HOW TO COMPLETE THIS TASK:
Leave out the pictures and print the records below exactly.

RECORDS TO USE:
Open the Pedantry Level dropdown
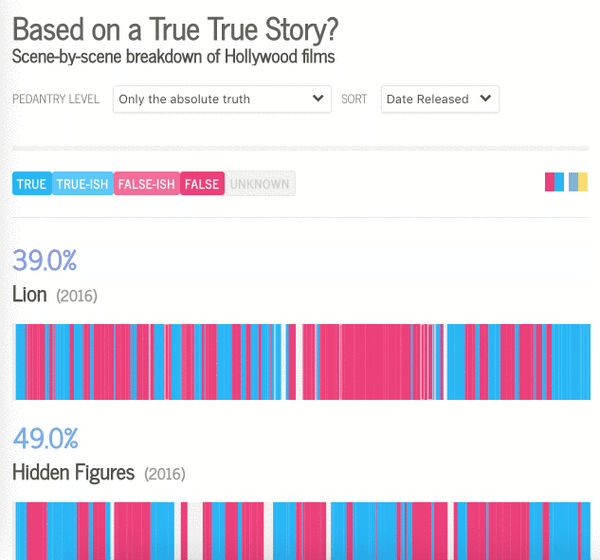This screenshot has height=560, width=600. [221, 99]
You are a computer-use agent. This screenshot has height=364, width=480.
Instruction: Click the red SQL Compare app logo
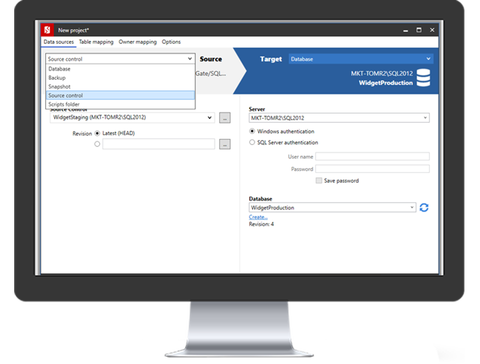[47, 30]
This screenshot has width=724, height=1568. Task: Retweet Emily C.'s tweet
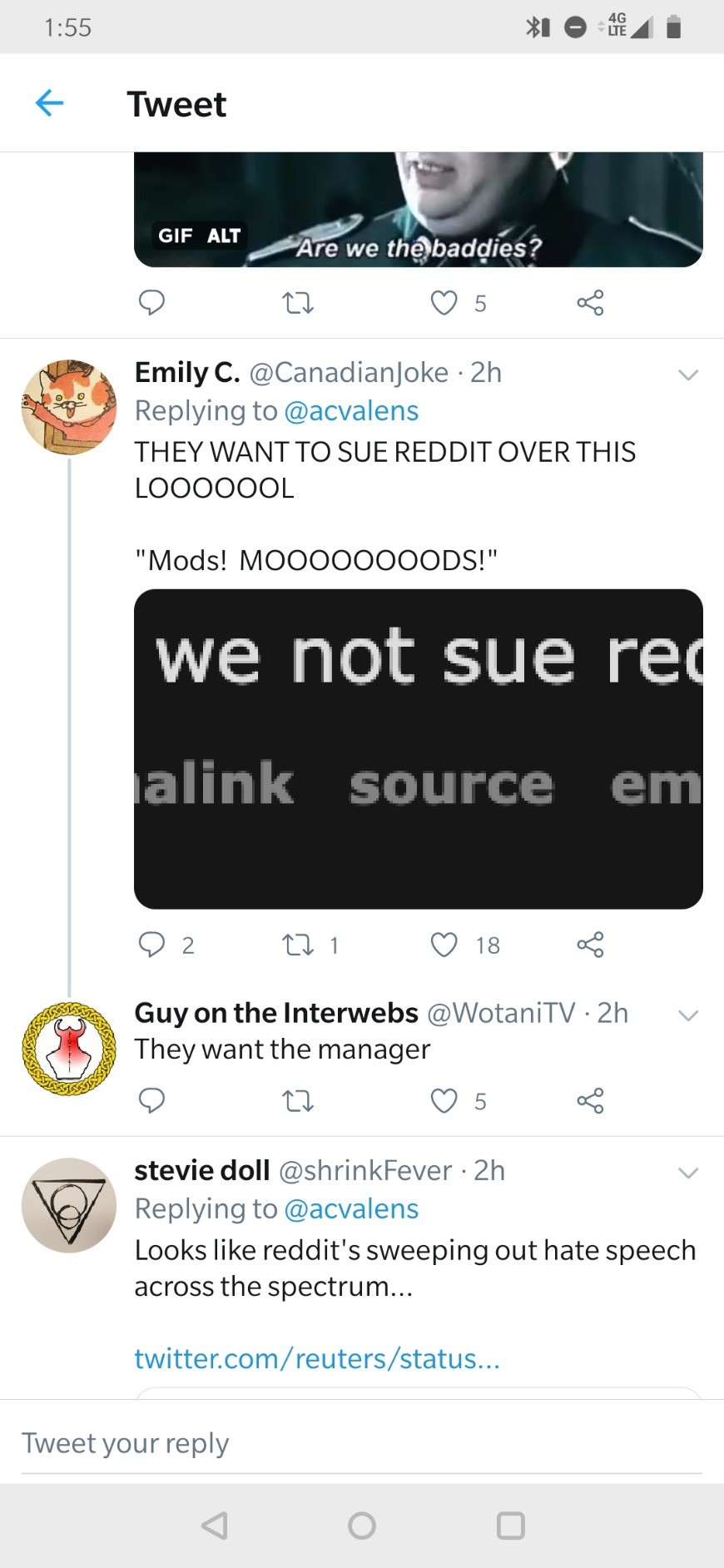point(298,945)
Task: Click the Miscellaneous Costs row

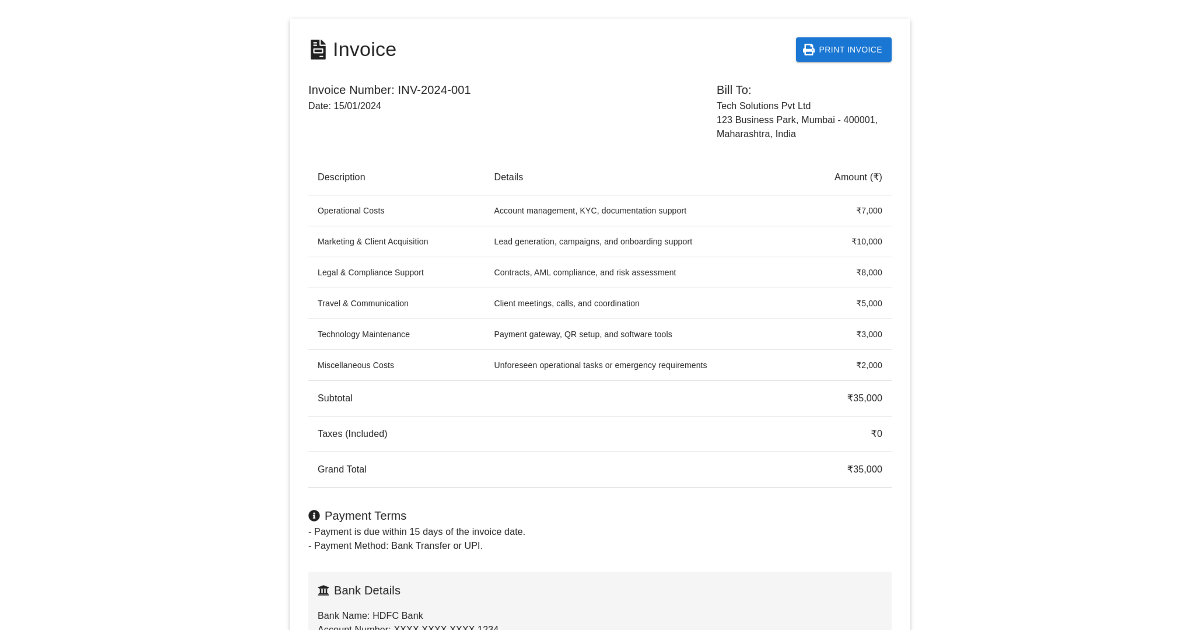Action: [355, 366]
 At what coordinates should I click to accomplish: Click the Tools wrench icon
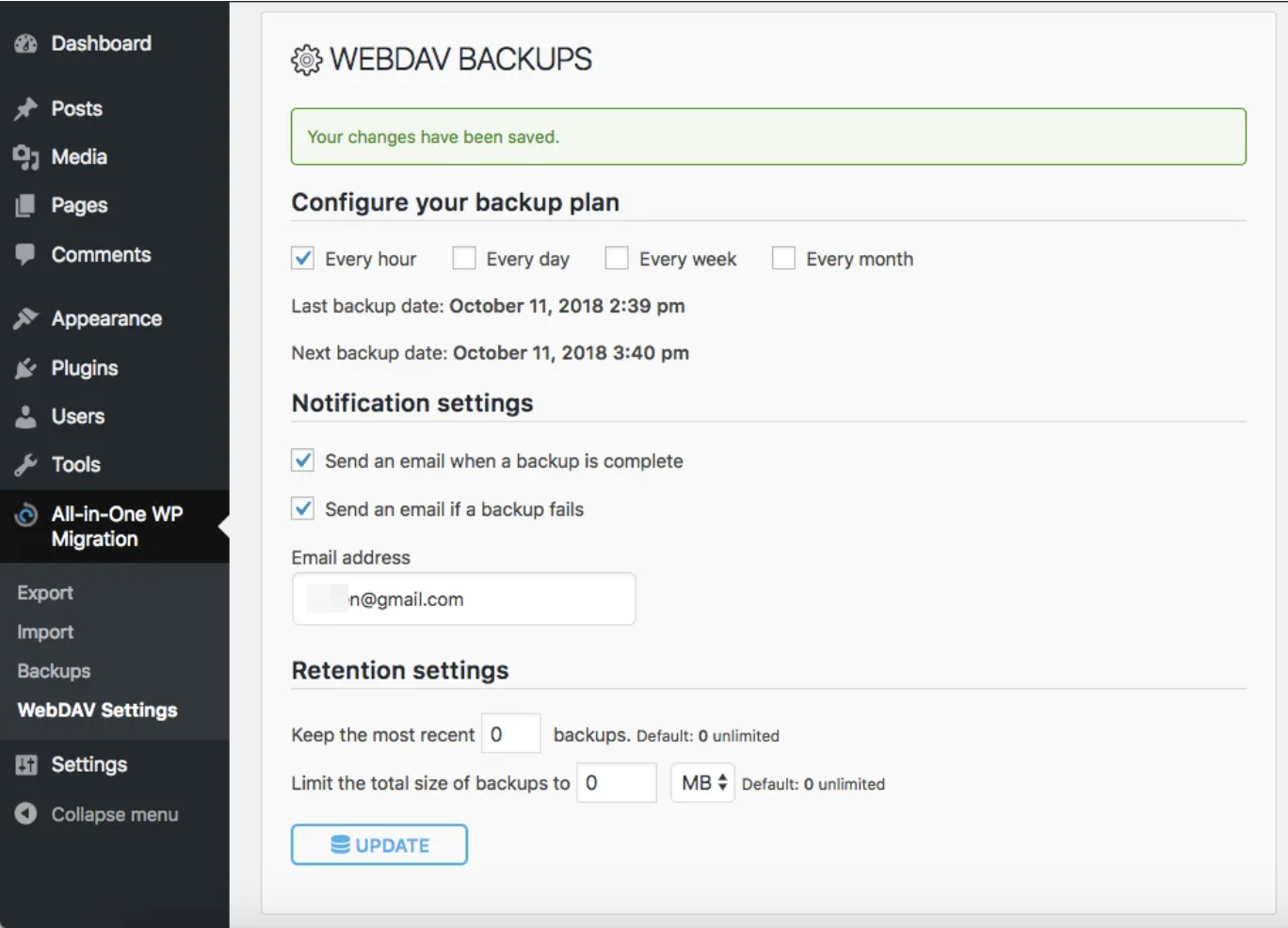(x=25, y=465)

RESPONSE AREA:
Open the Pedantry Level dropdown
This screenshot has height=560, width=600. [221, 99]
You are a computer-use agent. This screenshot has height=364, width=480.
Instruction: Click the red SQL Compare app logo
[47, 30]
This screenshot has width=724, height=1568. Task: Retweet Emily C.'s tweet
point(298,945)
Task: Click the Miscellaneous Costs row

Action: [355, 366]
 At what coordinates should I click to accomplish: Click the Tools wrench icon
(x=25, y=465)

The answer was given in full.